Was die PPP-Befürworter ausklammern: Privatunternehmen haben gegenüber Kommunen eine ganze Reihe an Nachteilen. So müssen sie Umsatzsteuer zahlen, die bei Angestellten der Stadt entfällt. Zudem sind die Refinanzierungskosten höher: "Ein Privatunternehmen kann nie so günstig Kredite aufnehmen wie der Staat", sagt Steuerexperte Kanski. Die Zusatzkosten lassen sich die Unternehmen über die Leasingraten von den Kommunen bezahlen.

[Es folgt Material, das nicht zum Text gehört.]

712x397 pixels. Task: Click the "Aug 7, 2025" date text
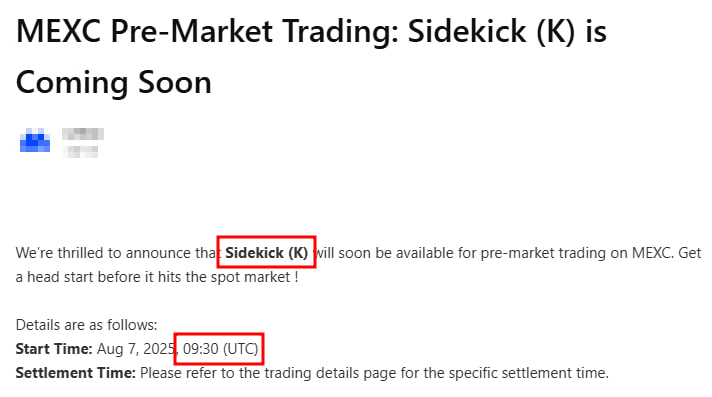coord(136,349)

ALLHEILMITTEL ÖFFENTLICH-PRIVATE KOOPERATION?_ In Gelsenkirchen sollte die Sanierung des denkmalgeschützten Rathauses durch den Baukonzern Heitkamp, die Deutsche Immobilien Leasing und den Gebäudeausrüster Imtech bei Vertragsschluss im Jahr 2003 nur 35 Millionen Euro kosten - ein Schnäppchenpreis. Doch die Stadt machte einen Fehler: "Der Vertrag sah keine Kostendeckelung vor", sagt Oberbürgermeister Baranowski. "Und die Kosten explodierten."
Zwei Jahre später stellte das Konsortium der Stadt bereits 143 Millionen Euro in Rechnung. Dem Stadtrat reichte es, er kündigte den Vertrag. Jetzt streitet sich Gelsenkirchen mit den Investoren vor Gericht. Das PPP-Abenteuer wird die marode Revierstadt wohl mehr als 40 Millionen Euro kosten. Das Rathaus saniert Gelsenkirchen nun selbst - zu weitaus günstigeren Konditionen.
Als Allheilmittel taugt auch die öffentlich-private Kooperation nicht. "PPP kann günstiger sein - muss es aber nicht. Die Städte müssen darauf achten, dass eine unabhängige Institution die Annahmen über die Wirtschaftlichkeit überprüft", sagt Difu-Wissenschaftler Schneider. Die schlechten Erfahrungen haben auch die Kommunalpolitiker misstrauisch gemacht: Salzgitter, Fürth und Berlin haben geplante PPP-Projekte wegen des hohen Risikos bereits beerdigt. Auch Gelsenkirchens Oberbürgermeister Baranowski will neue Vorhaben lieber noch einmal genau durchrechnen: "In Zukunft wird die Kommunalfinanzierung vorsichtiger sein", sagt er.